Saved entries
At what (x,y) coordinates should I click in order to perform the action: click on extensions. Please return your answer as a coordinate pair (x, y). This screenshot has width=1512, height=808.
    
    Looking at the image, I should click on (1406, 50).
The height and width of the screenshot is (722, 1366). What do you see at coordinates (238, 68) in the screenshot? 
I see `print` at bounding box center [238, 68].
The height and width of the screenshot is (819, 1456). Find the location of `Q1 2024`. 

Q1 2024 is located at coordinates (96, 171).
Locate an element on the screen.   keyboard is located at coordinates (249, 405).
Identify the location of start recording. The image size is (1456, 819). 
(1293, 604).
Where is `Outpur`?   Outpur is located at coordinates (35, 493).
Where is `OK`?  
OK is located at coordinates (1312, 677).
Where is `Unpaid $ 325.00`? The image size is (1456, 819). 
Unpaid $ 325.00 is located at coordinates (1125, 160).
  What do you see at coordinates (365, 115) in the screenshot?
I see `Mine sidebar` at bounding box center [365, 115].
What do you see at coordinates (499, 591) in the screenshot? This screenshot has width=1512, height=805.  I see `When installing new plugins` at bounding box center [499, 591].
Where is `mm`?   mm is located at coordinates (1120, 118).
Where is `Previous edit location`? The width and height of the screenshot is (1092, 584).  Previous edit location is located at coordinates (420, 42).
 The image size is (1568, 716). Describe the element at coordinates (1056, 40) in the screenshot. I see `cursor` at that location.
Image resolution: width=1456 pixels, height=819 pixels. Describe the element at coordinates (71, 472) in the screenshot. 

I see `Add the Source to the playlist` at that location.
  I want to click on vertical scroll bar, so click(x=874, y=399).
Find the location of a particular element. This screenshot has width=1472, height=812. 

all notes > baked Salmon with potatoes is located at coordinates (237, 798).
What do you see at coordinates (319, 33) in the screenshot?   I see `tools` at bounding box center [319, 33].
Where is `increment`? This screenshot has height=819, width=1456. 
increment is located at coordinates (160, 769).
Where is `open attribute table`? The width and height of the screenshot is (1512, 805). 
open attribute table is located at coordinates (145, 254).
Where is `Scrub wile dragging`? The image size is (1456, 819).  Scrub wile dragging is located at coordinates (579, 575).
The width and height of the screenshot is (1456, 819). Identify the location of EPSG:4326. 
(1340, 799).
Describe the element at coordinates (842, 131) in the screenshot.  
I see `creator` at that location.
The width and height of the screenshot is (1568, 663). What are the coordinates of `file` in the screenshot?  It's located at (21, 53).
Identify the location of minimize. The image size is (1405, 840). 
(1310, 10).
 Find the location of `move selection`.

## YOUR INSTRUCTIONS
Edit the rows above so that each occurrence of "Where is" becomes "Find", keeping every other part of every row unchanged.

## CORRECT OUTPUT
At what (x,y) coordinates should I click in order to perform the action: click on extensions. Please return your answer as a coordinate pair (x, y). This screenshot has width=1512, height=808.
    
    Looking at the image, I should click on (1406, 50).
The height and width of the screenshot is (722, 1366). What do you see at coordinates (238, 68) in the screenshot? 
I see `print` at bounding box center [238, 68].
The height and width of the screenshot is (819, 1456). Find the location of `Q1 2024`. 

Q1 2024 is located at coordinates (96, 171).
Locate an element on the screen.   keyboard is located at coordinates (249, 405).
Identify the location of start recording. The image size is (1456, 819). 
(1293, 604).
Find `Outpur`?   Outpur is located at coordinates (35, 493).
Find `OK`?  
OK is located at coordinates (1312, 677).
Find `Unpaid $ 325.00`? The image size is (1456, 819). 
Unpaid $ 325.00 is located at coordinates (1125, 160).
  What do you see at coordinates (365, 115) in the screenshot?
I see `Mine sidebar` at bounding box center [365, 115].
What do you see at coordinates (499, 591) in the screenshot? This screenshot has width=1512, height=805.  I see `When installing new plugins` at bounding box center [499, 591].
Find `mm`?   mm is located at coordinates (1120, 118).
Find `Previous edit location`? The width and height of the screenshot is (1092, 584).  Previous edit location is located at coordinates (420, 42).
 The image size is (1568, 716). Describe the element at coordinates (1056, 40) in the screenshot. I see `cursor` at that location.
Image resolution: width=1456 pixels, height=819 pixels. Describe the element at coordinates (71, 472) in the screenshot. 

I see `Add the Source to the playlist` at that location.
  I want to click on vertical scroll bar, so click(x=874, y=399).
Find the location of a particular element. This screenshot has width=1472, height=812. 

all notes > baked Salmon with potatoes is located at coordinates (237, 798).
What do you see at coordinates (319, 33) in the screenshot?   I see `tools` at bounding box center [319, 33].
Find `increment`? This screenshot has height=819, width=1456. 
increment is located at coordinates (160, 769).
Find `open attribute table`? The width and height of the screenshot is (1512, 805). 
open attribute table is located at coordinates (145, 254).
Find `Scrub wile dragging`? The image size is (1456, 819).  Scrub wile dragging is located at coordinates (579, 575).
The width and height of the screenshot is (1456, 819). Identify the location of EPSG:4326. 
(1340, 799).
Describe the element at coordinates (842, 131) in the screenshot.  
I see `creator` at that location.
The width and height of the screenshot is (1568, 663). What are the coordinates of `file` in the screenshot?  It's located at (21, 53).
Identify the location of minimize. The image size is (1405, 840). 
(1310, 10).
 Find the location of `move selection`.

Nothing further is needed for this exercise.